TRY IT :: The data below should be duplicated in full, unchanged.

(Stored data)
- - - -

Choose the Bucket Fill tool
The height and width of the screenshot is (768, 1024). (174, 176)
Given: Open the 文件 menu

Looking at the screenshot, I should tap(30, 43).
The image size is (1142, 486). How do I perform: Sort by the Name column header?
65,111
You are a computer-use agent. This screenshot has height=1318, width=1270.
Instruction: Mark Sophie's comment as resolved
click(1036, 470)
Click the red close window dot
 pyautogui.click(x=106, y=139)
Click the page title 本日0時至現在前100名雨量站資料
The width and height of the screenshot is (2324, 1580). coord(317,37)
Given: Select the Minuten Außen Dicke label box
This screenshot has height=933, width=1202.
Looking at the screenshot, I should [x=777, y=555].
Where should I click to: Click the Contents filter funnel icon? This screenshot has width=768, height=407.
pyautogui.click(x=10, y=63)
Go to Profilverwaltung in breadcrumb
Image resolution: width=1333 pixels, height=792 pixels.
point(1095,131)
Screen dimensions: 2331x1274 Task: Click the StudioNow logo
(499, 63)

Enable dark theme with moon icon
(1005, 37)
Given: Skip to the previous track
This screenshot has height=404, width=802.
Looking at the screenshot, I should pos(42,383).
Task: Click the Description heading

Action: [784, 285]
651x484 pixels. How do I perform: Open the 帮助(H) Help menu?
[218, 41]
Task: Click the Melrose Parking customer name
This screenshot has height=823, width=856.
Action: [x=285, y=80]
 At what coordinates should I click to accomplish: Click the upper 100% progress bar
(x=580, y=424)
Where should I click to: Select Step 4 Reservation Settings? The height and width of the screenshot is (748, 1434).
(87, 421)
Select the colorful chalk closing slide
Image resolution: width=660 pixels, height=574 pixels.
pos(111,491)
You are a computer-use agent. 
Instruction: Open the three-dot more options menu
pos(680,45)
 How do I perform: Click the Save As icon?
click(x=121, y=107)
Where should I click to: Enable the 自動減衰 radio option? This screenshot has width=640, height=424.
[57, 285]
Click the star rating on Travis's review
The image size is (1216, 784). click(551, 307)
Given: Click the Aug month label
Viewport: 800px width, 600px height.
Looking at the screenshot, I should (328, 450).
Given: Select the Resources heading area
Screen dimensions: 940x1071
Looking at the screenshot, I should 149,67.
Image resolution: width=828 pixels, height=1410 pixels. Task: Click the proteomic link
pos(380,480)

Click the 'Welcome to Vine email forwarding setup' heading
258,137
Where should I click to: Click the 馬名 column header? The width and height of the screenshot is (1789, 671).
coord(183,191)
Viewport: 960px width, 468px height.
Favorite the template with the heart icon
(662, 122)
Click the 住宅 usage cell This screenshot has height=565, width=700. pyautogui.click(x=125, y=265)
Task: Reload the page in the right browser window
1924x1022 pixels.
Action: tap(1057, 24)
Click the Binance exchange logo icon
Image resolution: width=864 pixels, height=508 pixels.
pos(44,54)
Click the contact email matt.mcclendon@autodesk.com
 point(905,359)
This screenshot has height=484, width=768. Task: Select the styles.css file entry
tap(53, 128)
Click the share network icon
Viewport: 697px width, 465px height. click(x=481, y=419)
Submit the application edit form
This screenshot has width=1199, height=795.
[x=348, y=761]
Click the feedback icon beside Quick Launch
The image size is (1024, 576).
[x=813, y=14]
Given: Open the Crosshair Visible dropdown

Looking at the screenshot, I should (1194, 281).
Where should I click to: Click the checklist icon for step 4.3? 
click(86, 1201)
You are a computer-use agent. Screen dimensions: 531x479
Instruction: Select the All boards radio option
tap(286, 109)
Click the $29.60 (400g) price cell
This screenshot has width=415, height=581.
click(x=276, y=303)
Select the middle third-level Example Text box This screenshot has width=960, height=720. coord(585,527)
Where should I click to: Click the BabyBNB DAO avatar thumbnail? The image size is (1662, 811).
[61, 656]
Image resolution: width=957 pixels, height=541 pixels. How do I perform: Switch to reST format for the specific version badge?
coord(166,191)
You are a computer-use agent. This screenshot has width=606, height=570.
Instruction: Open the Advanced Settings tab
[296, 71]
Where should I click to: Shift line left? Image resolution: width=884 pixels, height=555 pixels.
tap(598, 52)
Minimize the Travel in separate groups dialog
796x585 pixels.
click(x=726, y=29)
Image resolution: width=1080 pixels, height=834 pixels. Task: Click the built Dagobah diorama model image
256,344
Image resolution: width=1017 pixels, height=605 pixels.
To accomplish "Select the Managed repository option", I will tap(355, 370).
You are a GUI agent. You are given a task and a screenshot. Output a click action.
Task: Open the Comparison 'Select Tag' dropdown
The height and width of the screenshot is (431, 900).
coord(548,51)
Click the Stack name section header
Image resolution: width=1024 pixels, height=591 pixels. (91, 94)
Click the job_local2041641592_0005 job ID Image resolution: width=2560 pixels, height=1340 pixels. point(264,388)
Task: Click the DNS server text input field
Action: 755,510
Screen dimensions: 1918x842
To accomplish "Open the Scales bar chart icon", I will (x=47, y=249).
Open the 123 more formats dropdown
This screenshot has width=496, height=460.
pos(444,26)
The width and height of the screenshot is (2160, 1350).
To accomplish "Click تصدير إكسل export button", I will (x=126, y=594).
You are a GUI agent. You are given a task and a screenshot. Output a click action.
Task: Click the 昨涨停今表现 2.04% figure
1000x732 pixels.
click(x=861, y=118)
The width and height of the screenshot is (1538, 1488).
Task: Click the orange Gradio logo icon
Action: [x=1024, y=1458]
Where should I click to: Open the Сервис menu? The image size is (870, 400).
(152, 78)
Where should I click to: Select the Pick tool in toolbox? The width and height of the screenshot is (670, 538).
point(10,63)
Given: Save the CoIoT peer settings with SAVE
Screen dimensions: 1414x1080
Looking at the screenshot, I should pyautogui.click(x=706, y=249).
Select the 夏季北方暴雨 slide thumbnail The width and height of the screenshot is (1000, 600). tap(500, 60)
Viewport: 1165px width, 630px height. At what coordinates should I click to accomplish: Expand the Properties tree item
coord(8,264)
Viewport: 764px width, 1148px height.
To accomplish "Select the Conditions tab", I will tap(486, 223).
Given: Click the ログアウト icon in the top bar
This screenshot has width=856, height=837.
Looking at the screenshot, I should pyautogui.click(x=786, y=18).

- - - -

TASK SOLUTION ::
Choose the Bucket Fill tool
The height and width of the screenshot is (768, 1024). (174, 176)
Given: Open the 文件 menu

Looking at the screenshot, I should tap(30, 43).
The image size is (1142, 486). How do I perform: Sort by the Name column header?
65,111
You are a computer-use agent. This screenshot has height=1318, width=1270.
Instruction: Mark Sophie's comment as resolved
click(1036, 470)
Click the red close window dot
 pyautogui.click(x=106, y=139)
Click the page title 本日0時至現在前100名雨量站資料
The width and height of the screenshot is (2324, 1580). coord(317,37)
Given: Select the Minuten Außen Dicke label box
This screenshot has height=933, width=1202.
Looking at the screenshot, I should [x=777, y=555].
Where should I click to: Click the Contents filter funnel icon? This screenshot has width=768, height=407.
pyautogui.click(x=10, y=63)
Go to Profilverwaltung in breadcrumb
Image resolution: width=1333 pixels, height=792 pixels.
point(1095,131)
Screen dimensions: 2331x1274 Task: Click the StudioNow logo
(499, 63)

Enable dark theme with moon icon
(1005, 37)
Given: Skip to the previous track
This screenshot has height=404, width=802.
Looking at the screenshot, I should pos(42,383).
Task: Click the Description heading

Action: [784, 285]
651x484 pixels. How do I perform: Open the 帮助(H) Help menu?
[218, 41]
Task: Click the Melrose Parking customer name
This screenshot has height=823, width=856.
Action: [x=285, y=80]
 At what coordinates should I click to accomplish: Click the upper 100% progress bar
(x=580, y=424)
Where should I click to: Select Step 4 Reservation Settings? The height and width of the screenshot is (748, 1434).
(87, 421)
Select the colorful chalk closing slide
Image resolution: width=660 pixels, height=574 pixels.
pos(111,491)
You are a computer-use agent. 
Instruction: Open the three-dot more options menu
pos(680,45)
 How do I perform: Click the Save As icon?
click(x=121, y=107)
Where should I click to: Enable the 自動減衰 radio option? This screenshot has width=640, height=424.
[57, 285]
Click the star rating on Travis's review
The image size is (1216, 784). click(551, 307)
Given: Click the Aug month label
Viewport: 800px width, 600px height.
Looking at the screenshot, I should (328, 450).
Given: Select the Resources heading area
Screen dimensions: 940x1071
Looking at the screenshot, I should 149,67.
Image resolution: width=828 pixels, height=1410 pixels. Task: Click the proteomic link
pos(380,480)

Click the 'Welcome to Vine email forwarding setup' heading
258,137
Where should I click to: Click the 馬名 column header? The width and height of the screenshot is (1789, 671).
coord(183,191)
Viewport: 960px width, 468px height.
Favorite the template with the heart icon
(662, 122)
Click the 住宅 usage cell This screenshot has height=565, width=700. pyautogui.click(x=125, y=265)
Task: Reload the page in the right browser window
1924x1022 pixels.
Action: tap(1057, 24)
Click the Binance exchange logo icon
Image resolution: width=864 pixels, height=508 pixels.
pos(44,54)
Click the contact email matt.mcclendon@autodesk.com
 point(905,359)
This screenshot has height=484, width=768. Task: Select the styles.css file entry
tap(53, 128)
Click the share network icon
Viewport: 697px width, 465px height. click(x=481, y=419)
Submit the application edit form
This screenshot has width=1199, height=795.
[x=348, y=761]
Click the feedback icon beside Quick Launch
The image size is (1024, 576).
[x=813, y=14]
Given: Open the Crosshair Visible dropdown

Looking at the screenshot, I should (1194, 281).
Where should I click to: Click the checklist icon for step 4.3? 
click(86, 1201)
You are a computer-use agent. Screen dimensions: 531x479
Instruction: Select the All boards radio option
tap(286, 109)
Click the $29.60 (400g) price cell
This screenshot has width=415, height=581.
click(x=276, y=303)
Select the middle third-level Example Text box This screenshot has width=960, height=720. coord(585,527)
Where should I click to: Click the BabyBNB DAO avatar thumbnail? The image size is (1662, 811).
[61, 656]
Image resolution: width=957 pixels, height=541 pixels. How do I perform: Switch to reST format for the specific version badge?
coord(166,191)
You are a computer-use agent. This screenshot has width=606, height=570.
Instruction: Open the Advanced Settings tab
[296, 71]
Where should I click to: Shift line left? Image resolution: width=884 pixels, height=555 pixels.
tap(598, 52)
Minimize the Travel in separate groups dialog
796x585 pixels.
click(x=726, y=29)
Image resolution: width=1080 pixels, height=834 pixels. Task: Click the built Dagobah diorama model image
256,344
Image resolution: width=1017 pixels, height=605 pixels.
To accomplish "Select the Managed repository option", I will tap(355, 370).
You are a GUI agent. You are given a task and a screenshot. Output a click action.
Task: Open the Comparison 'Select Tag' dropdown
The height and width of the screenshot is (431, 900).
coord(548,51)
Click the Stack name section header
Image resolution: width=1024 pixels, height=591 pixels. (91, 94)
Click the job_local2041641592_0005 job ID Image resolution: width=2560 pixels, height=1340 pixels. point(264,388)
Task: Click the DNS server text input field
Action: 755,510
Screen dimensions: 1918x842
To accomplish "Open the Scales bar chart icon", I will (x=47, y=249).
Open the 123 more formats dropdown
This screenshot has width=496, height=460.
pos(444,26)
The width and height of the screenshot is (2160, 1350).
To accomplish "Click تصدير إكسل export button", I will (x=126, y=594).
You are a GUI agent. You are given a task and a screenshot. Output a click action.
Task: Click the 昨涨停今表现 2.04% figure
1000x732 pixels.
click(x=861, y=118)
The width and height of the screenshot is (1538, 1488).
Task: Click the orange Gradio logo icon
Action: [x=1024, y=1458]
Where should I click to: Open the Сервис menu? The image size is (870, 400).
(152, 78)
Where should I click to: Select the Pick tool in toolbox? The width and height of the screenshot is (670, 538).
point(10,63)
Given: Save the CoIoT peer settings with SAVE
Screen dimensions: 1414x1080
Looking at the screenshot, I should pyautogui.click(x=706, y=249).
Select the 夏季北方暴雨 slide thumbnail The width and height of the screenshot is (1000, 600). tap(500, 60)
Viewport: 1165px width, 630px height. At what coordinates should I click to accomplish: Expand the Properties tree item
coord(8,264)
Viewport: 764px width, 1148px height.
To accomplish "Select the Conditions tab", I will tap(486, 223).
Given: Click the ログアウト icon in the top bar
This screenshot has width=856, height=837.
Looking at the screenshot, I should pyautogui.click(x=786, y=18).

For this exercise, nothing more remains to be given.